EXERCISE DIRECTIONS
In the entries below, find each line bearing the string "Facebook" and copy it.

DATA SHOWN below:

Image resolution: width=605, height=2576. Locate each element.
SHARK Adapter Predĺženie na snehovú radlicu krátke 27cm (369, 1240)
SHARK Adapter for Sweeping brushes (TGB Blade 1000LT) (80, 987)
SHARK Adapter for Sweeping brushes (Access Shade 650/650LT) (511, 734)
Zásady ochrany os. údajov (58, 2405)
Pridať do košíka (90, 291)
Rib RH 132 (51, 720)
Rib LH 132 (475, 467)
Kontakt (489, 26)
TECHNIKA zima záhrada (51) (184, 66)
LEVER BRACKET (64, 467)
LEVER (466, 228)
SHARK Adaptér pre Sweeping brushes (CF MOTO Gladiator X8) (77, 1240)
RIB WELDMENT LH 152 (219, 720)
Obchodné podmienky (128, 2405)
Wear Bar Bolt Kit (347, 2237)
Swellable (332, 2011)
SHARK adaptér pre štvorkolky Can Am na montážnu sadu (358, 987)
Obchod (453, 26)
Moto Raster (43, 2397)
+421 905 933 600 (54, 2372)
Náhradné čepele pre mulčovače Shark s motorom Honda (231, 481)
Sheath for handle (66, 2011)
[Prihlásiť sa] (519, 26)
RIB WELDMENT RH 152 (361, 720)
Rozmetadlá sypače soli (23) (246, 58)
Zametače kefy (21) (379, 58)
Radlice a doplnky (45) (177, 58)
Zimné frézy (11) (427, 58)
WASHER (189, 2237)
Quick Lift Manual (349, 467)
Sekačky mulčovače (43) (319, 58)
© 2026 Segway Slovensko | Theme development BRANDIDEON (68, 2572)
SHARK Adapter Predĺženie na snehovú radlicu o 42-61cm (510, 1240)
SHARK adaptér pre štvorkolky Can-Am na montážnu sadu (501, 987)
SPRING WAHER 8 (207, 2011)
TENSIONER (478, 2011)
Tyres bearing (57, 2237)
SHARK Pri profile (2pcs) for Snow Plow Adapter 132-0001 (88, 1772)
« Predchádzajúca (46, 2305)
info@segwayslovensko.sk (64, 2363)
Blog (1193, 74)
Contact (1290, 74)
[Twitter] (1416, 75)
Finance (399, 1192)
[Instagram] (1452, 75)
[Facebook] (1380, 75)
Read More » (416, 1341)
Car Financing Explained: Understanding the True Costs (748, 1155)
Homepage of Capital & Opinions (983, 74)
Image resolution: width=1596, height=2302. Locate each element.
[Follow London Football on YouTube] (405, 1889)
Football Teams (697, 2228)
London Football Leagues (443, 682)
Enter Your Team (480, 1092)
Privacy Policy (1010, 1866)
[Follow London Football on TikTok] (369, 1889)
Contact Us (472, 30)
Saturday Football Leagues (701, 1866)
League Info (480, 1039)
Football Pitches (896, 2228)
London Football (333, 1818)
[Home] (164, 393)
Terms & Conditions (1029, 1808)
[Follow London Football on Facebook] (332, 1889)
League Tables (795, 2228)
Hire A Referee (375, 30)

End of DATA SHOWN.

WRITTEN SOLUTION
[Facebook] (1380, 75)
[Follow London Football on Facebook] (332, 1889)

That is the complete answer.